In Cina ci sono infatti cinque livelli di governo, contro la media di tre della gran parte delle nazioni e questo rende logisticamente molto difficile far combaciare gli introiti fiscali con le spese, incoraggiando di fatto il protezionismo regionale. A capo di questo sistema, con un ruolo chiave di intermediazione, ci sono state le banche, le quali oggi sono particolarmente vulnerabili al rischio di credito deteriorato, basti vedere le loro performance nell'indice CSI-300. In Cina, infatti, le aziende per finanziarsi sono quasi totalmente dipendenti dalle banche e non dal mercato, ovvero dalle emissioni obbligazionarie, tanto che i prestiti dei quattro principali istituti (Bank of China, China Construction Bank, Industrial and Commercial Bank of China e Agricultural Bank of China) sono più che raddoppiati negli ultimi sette anni e hanno raggiunto il controvalore del 26% del Pil nei primi sei mesi di quest'anno. E sottotraccia i danni cominciano a vedersi, perché se la ratio ufficiale di sofferenze è ancora bassa al 1,4-1,8%, stando a dati del primo semestre del 2015, la loro crescita nominale è molto più significativa e rapida, tanto più che in Cina è abitudine delle banche maggiori di operare roll-over dei prestiti verso le aziende strategiche quando sono a controllo statale. Ovviamente, questi prestiti non figurano a bilancio come sofferenze. E anche il tradizionale ruolo di supporto dello Stato verso il sistema bancario sta perdendo di impatto.

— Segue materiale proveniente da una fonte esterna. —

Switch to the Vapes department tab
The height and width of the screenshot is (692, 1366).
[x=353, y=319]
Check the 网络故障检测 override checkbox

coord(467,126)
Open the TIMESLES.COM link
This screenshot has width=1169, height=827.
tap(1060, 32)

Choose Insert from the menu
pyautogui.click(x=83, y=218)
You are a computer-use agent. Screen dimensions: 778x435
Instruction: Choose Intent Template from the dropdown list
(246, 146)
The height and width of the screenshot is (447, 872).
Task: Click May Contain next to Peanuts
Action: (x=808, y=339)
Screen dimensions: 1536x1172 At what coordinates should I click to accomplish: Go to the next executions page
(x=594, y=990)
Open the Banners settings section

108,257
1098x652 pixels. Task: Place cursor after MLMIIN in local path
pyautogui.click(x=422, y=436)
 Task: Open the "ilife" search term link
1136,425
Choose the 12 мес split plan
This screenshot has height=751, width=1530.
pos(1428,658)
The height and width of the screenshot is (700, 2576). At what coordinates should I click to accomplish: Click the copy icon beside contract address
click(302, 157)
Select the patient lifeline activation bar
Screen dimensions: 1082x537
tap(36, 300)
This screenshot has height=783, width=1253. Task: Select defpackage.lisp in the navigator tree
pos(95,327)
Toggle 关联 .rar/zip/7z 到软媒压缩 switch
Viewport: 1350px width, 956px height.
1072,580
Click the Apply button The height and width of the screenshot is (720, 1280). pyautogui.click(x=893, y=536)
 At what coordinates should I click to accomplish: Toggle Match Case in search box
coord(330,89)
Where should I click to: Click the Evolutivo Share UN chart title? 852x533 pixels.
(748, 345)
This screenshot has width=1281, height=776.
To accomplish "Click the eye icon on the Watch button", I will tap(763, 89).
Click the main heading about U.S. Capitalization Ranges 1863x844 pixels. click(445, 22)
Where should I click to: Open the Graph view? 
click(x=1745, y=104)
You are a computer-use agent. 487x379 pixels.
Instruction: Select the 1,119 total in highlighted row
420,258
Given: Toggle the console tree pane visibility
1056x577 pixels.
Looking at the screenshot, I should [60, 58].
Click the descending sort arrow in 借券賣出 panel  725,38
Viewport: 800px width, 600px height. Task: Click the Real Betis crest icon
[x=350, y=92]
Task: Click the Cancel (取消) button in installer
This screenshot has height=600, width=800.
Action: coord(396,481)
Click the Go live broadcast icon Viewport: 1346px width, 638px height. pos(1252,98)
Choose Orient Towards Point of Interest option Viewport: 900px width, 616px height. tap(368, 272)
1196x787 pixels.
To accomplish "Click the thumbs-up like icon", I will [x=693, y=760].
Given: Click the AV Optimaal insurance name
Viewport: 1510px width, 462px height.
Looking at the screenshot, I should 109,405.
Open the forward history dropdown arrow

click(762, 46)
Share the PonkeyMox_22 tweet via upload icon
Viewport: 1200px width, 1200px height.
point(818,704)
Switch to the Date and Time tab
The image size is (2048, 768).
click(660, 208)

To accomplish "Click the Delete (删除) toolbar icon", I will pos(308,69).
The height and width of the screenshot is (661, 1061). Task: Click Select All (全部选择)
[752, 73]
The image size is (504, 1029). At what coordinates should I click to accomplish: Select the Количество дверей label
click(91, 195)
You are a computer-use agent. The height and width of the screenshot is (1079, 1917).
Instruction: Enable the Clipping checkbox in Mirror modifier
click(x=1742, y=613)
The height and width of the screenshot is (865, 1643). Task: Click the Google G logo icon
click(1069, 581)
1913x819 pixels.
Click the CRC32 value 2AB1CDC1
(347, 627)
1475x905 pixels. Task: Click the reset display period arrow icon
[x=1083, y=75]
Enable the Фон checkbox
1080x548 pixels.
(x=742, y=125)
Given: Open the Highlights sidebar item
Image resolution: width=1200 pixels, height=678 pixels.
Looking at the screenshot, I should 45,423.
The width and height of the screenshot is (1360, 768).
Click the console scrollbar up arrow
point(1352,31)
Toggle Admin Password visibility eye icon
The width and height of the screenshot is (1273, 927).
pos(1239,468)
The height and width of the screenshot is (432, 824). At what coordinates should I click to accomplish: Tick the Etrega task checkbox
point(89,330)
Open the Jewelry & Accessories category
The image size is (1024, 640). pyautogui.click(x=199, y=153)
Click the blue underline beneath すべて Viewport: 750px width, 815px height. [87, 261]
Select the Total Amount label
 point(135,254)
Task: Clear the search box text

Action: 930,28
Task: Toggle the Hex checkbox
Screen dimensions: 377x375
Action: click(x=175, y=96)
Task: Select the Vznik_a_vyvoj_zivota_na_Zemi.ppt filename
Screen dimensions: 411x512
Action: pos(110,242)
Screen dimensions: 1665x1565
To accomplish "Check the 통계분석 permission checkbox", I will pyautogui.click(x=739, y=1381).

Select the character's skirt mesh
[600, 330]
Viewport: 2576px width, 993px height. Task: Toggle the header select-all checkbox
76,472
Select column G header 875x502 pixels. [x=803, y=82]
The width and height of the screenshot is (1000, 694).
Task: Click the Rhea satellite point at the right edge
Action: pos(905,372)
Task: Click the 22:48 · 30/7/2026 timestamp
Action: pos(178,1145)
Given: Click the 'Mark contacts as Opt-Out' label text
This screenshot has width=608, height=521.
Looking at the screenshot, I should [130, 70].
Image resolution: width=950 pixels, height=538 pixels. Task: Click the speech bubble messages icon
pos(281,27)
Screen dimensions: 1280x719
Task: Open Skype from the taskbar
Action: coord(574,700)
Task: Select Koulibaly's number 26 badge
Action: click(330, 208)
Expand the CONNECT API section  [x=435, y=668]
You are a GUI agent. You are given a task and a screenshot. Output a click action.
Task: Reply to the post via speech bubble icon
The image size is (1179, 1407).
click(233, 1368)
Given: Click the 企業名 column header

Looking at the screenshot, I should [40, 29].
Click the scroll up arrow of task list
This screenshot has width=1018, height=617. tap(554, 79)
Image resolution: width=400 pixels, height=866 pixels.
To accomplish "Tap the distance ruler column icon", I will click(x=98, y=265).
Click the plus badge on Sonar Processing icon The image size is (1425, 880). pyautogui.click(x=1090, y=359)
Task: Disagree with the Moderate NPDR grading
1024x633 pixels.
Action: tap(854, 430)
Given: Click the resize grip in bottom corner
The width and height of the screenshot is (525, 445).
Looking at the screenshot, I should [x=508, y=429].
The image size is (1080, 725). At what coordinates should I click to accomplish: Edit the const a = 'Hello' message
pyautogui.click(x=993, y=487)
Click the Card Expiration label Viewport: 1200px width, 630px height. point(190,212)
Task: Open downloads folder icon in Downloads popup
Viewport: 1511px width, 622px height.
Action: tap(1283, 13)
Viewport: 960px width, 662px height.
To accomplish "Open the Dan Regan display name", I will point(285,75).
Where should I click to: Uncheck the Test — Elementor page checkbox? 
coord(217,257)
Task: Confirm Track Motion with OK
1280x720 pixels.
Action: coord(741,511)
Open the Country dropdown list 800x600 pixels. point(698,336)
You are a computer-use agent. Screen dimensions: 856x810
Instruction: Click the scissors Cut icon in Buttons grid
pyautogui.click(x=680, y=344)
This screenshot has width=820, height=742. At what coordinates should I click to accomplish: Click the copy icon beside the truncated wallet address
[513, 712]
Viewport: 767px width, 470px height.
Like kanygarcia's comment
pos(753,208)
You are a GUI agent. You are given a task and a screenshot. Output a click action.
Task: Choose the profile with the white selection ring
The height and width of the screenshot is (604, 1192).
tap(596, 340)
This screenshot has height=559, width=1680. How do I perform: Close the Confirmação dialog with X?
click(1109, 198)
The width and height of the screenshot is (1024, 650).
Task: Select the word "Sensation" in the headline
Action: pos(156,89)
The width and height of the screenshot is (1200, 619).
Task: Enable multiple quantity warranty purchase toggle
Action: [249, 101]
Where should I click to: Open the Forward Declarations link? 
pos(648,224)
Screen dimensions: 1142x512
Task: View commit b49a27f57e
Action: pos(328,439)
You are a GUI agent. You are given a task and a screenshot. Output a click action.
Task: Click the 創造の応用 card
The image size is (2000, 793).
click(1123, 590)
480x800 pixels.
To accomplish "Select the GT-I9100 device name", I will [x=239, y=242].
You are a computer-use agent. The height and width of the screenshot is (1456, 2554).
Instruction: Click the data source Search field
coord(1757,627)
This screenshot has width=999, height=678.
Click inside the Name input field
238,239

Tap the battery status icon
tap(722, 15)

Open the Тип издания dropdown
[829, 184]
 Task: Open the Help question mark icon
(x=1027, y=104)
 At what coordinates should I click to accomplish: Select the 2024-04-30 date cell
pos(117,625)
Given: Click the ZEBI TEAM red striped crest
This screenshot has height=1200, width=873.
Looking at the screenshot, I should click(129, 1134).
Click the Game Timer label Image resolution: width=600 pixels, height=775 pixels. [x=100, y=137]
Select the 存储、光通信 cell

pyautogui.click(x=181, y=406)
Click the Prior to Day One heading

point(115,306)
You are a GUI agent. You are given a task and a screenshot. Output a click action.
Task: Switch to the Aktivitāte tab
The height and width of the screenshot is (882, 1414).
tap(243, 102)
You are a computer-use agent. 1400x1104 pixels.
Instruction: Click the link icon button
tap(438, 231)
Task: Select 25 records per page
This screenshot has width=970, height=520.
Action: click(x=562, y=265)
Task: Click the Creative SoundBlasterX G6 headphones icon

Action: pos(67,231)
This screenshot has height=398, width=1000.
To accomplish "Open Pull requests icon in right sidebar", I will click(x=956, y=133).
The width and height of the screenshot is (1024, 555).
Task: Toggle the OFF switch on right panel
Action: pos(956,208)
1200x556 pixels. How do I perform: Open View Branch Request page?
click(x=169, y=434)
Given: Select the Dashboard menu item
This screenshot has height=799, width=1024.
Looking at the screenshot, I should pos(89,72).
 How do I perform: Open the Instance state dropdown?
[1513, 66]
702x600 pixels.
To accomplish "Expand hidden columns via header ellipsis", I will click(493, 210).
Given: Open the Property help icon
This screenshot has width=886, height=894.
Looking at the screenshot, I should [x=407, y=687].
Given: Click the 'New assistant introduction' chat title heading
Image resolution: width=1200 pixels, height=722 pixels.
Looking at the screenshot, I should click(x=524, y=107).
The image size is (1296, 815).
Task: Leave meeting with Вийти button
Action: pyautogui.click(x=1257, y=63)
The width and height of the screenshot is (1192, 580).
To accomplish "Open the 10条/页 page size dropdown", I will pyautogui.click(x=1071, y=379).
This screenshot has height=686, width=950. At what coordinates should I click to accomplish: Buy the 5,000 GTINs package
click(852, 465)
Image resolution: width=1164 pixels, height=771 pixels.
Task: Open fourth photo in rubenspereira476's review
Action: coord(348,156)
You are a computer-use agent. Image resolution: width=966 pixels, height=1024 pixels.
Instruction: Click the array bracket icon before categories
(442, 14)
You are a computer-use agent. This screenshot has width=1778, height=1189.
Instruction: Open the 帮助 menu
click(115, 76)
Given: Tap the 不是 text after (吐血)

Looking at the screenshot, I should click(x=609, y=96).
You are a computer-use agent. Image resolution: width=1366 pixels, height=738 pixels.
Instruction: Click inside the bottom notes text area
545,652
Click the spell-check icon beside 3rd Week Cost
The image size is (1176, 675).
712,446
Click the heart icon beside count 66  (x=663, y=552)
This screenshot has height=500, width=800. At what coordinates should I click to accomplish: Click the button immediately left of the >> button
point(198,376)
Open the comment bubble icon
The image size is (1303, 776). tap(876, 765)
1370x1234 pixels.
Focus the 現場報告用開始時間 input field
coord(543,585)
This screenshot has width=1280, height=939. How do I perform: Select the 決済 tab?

Nel 1998, ad esempio, il governo diede vita all'emissione di bond speciali per la ricapitalizzazione delle quattro banche principali ma l'aumento a dismisura dei bilanci di quegli istituti sta depotenziando l'intervento della mano pubblica, visto che i prestiti bancari sono saliti al 130% delle riserve valutarie cinesi nel 2014, dall'80% del 2006. E, tanto per non farci mancare nulla, c'è la questione del sistema bancario ombra nel suo complesso, visto che solo in agosto dieci compagnie di trust e un fund manager hanno chiesto un salvataggio di Stato nelle provincia di Hebei, dopo numerosi casi di default già occorsi lo scorso anno.